DailyKOS‘ Joan McCarter uses an amalgamation of articles that one can make into an important argument. It is very unlikely that the Supreme Court will kill Obamacare with a thousand cuts by eliminating subsidies on the federal exchanges.
Republicans’ legal challenge to Obamacare is bogus and they know it
Republicans are working hard to make the general public and the U.S. Supreme Court believe that Congress intended to cut millions of people out of getting subsidies to buy insurance under Obamacare. That’s to prop up the argument of the plaintiffs in the King v. Burwell case intended to gut the law. The plaintiffs, and Republicans, say that the law was written on purpose to exclude people getting insurance through the federal health exchange from getting subsidies. The problem is, history doesn’t reflect it actually happening that way. In fact, many of these Republicans are contradicting statements they made back when the law passed, like Sen. Orrin Hatch (R-UT) and Rep. Paul Ryan (R-WI). They’ve got an even bigger problem making the case now, as uncovered by Brian Beutler.
Back in 2011, one of the first rollback efforts of the law was to repeal the 1099 tax provision of the Affordable Care Act that required all businesses to report many more business expenses, a provision that was supposed to raise over $20 billion for the law. The way Republicans intended to pay for that lost revenue was by setting much stricter requirements for people who received subsidy overpayments; that is by taking much more—in some cases all—of a subsidy back come tax time for an overpayment.
Remember, too, that in 2011 most of the states had made clear whether or not they were going to establish their own exchanges, which is the issue in the King case. So lawmakers then knew that a majority of states were not going to create their own exchanges and would fall back on the federal one. Beutler takes it from there.
The congressional budget office scored the plan as essentially deficit neutral, and Republicans voted for it overwhelmingly. But you see the problem here. If the ACA plainly prohibits subsidies in states that didn’t set up their own exchanges, then there would be no subsidies in those states to claw back. And by April 2011, when the clawback passed, we already knew that multiple states were planning to protest ACA implementation and let the federal government set up their exchanges, including giant states like Florida, which now has a million beneficiaries. They would have needed a different, or additional, pay-for. […]Congress repealed the 1099 provision at an important moment—after multiple states announced that they would step back and let the federal government establish their exchanges, but before the IRS issued its proposed rule stipulating that subsidies would be available on both exchanges. The only thing Congress had to go on when it stiffened the clawback mechanism was its own reading of the Affordable Care Act, and Congress behaved exactly as you would expect. It operated with the understanding that subsidies were universal. [emphasis added]

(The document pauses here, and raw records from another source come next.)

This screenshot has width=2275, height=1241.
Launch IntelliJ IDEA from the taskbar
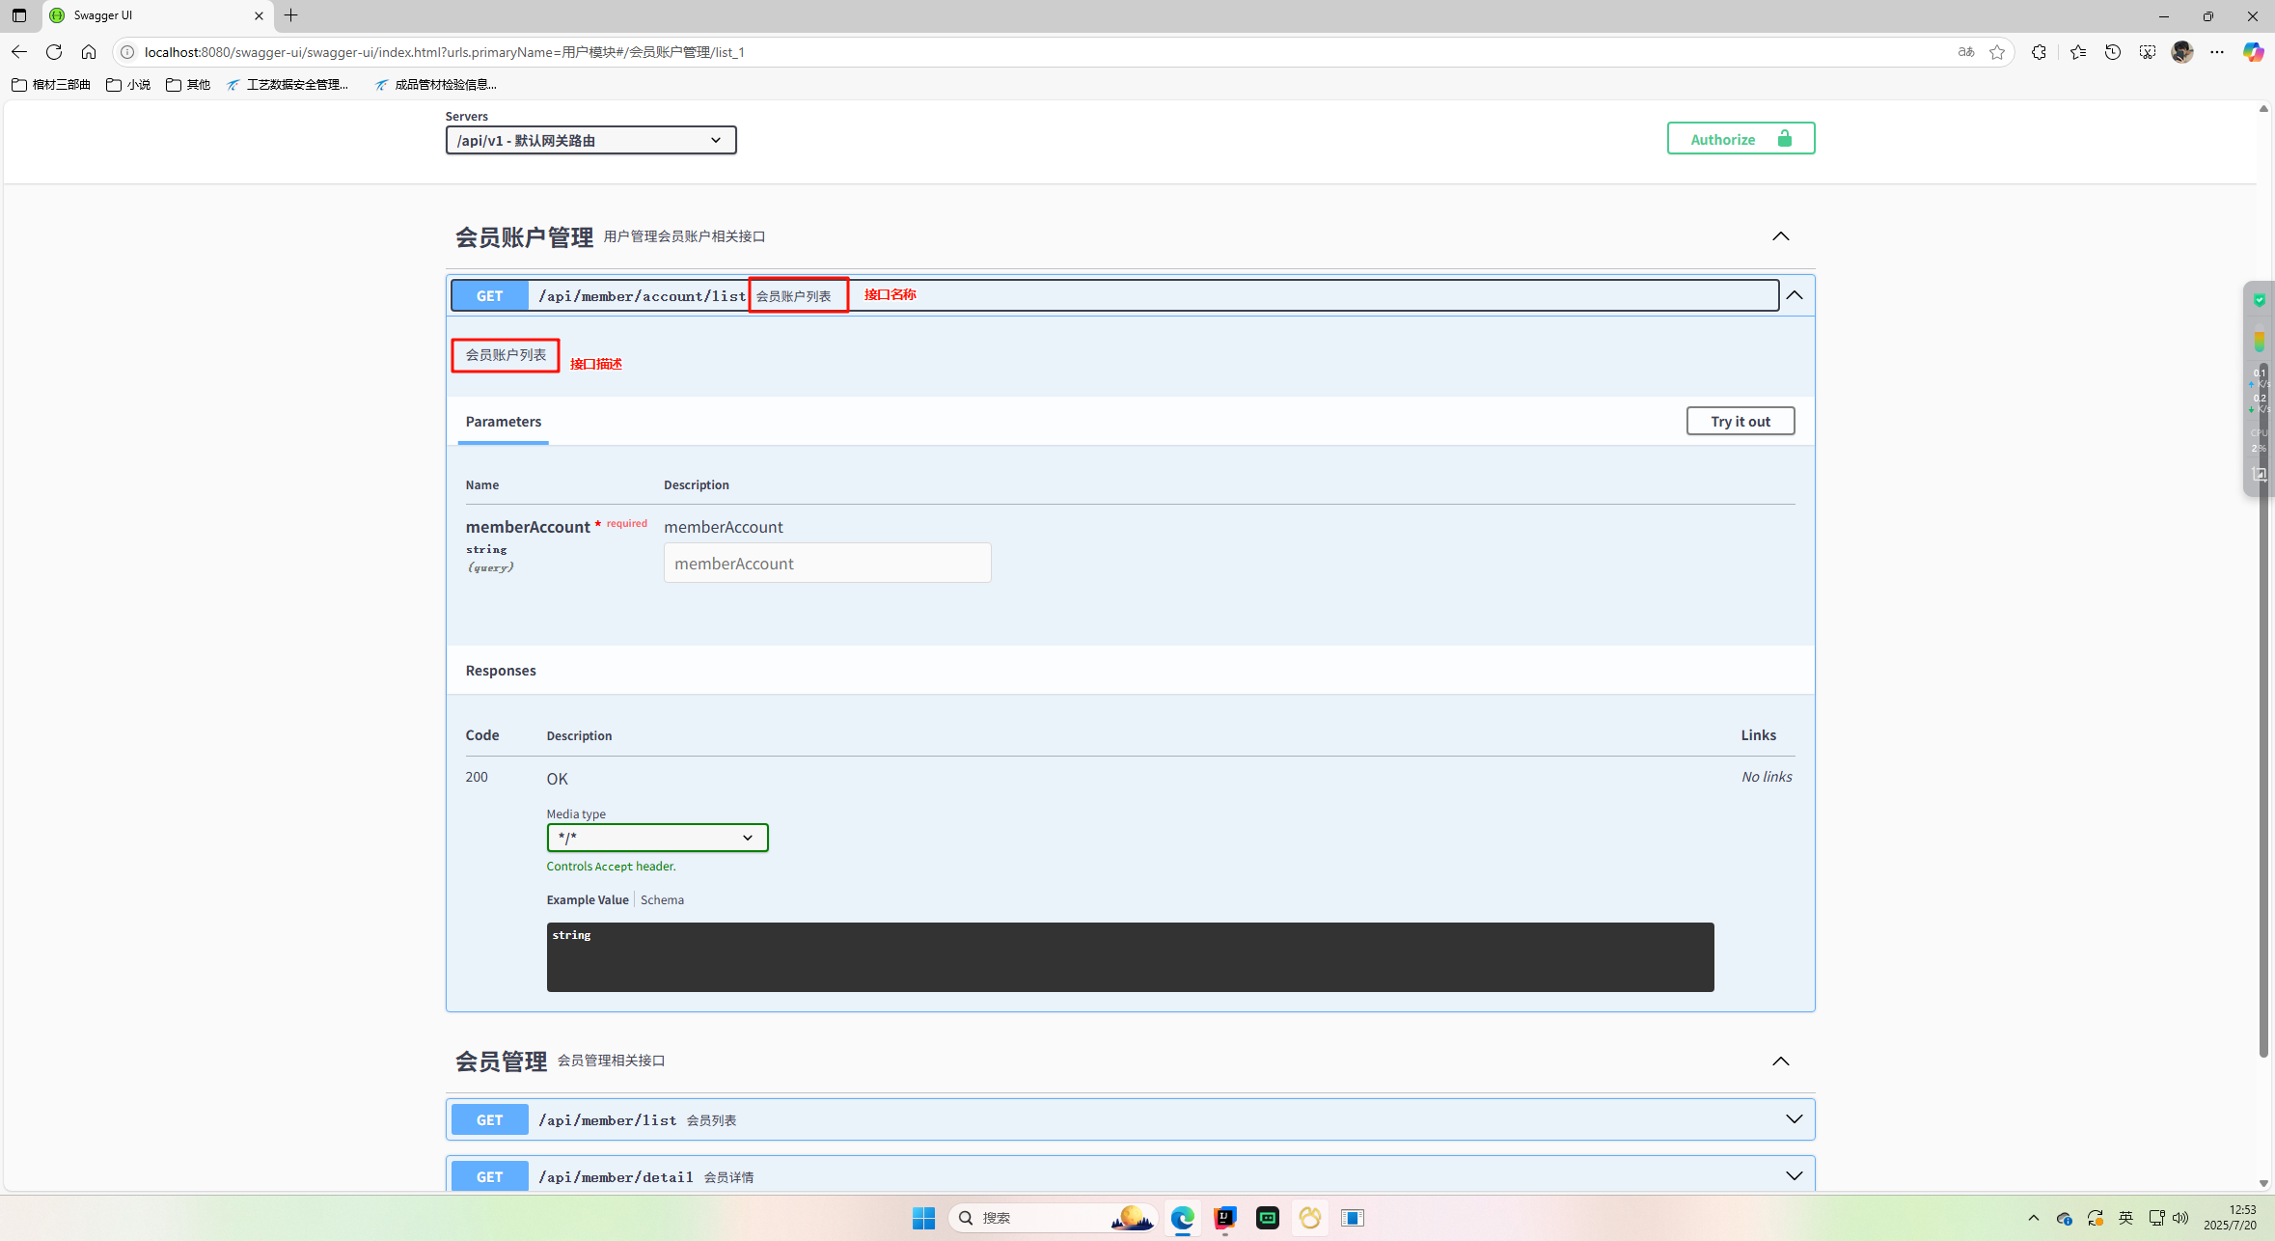(1222, 1218)
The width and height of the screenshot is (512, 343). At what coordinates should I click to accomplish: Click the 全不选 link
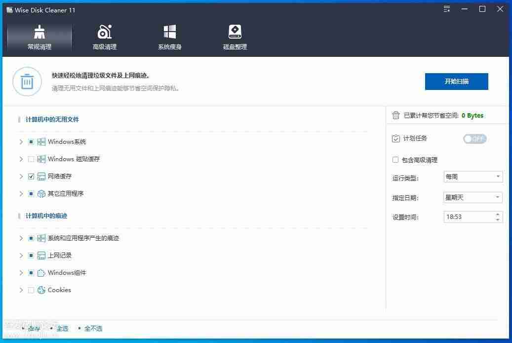(93, 328)
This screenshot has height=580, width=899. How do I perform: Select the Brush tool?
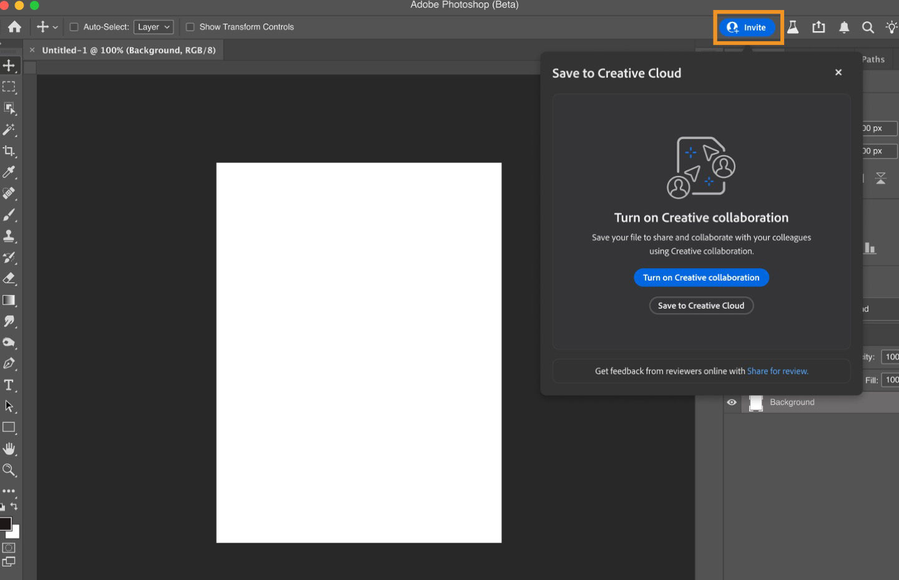(x=9, y=215)
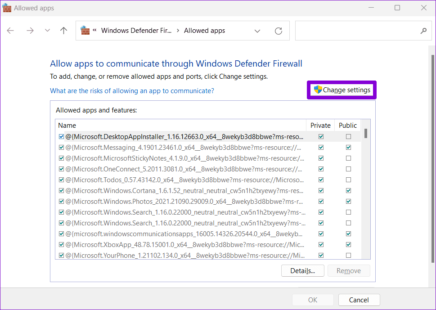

The CBO scored the repeal of this provision as budget neutral—the subsidy clawback replaced the 1099 revenue, something it could not have done if the only people getting subsidies were the people buying on state exchanges. Republicans clearly accepted that calculation in 2011, because that’s how they were reading the law, too. So to add it up, Republican lawmakers in 2010 were talking about the subsidies as being universally available, none of them—none—were talking about how they were restricted to just some states. But they weren’t just talking about subsidies being universal, they were legislating on that assumption. Which means they’re lying now.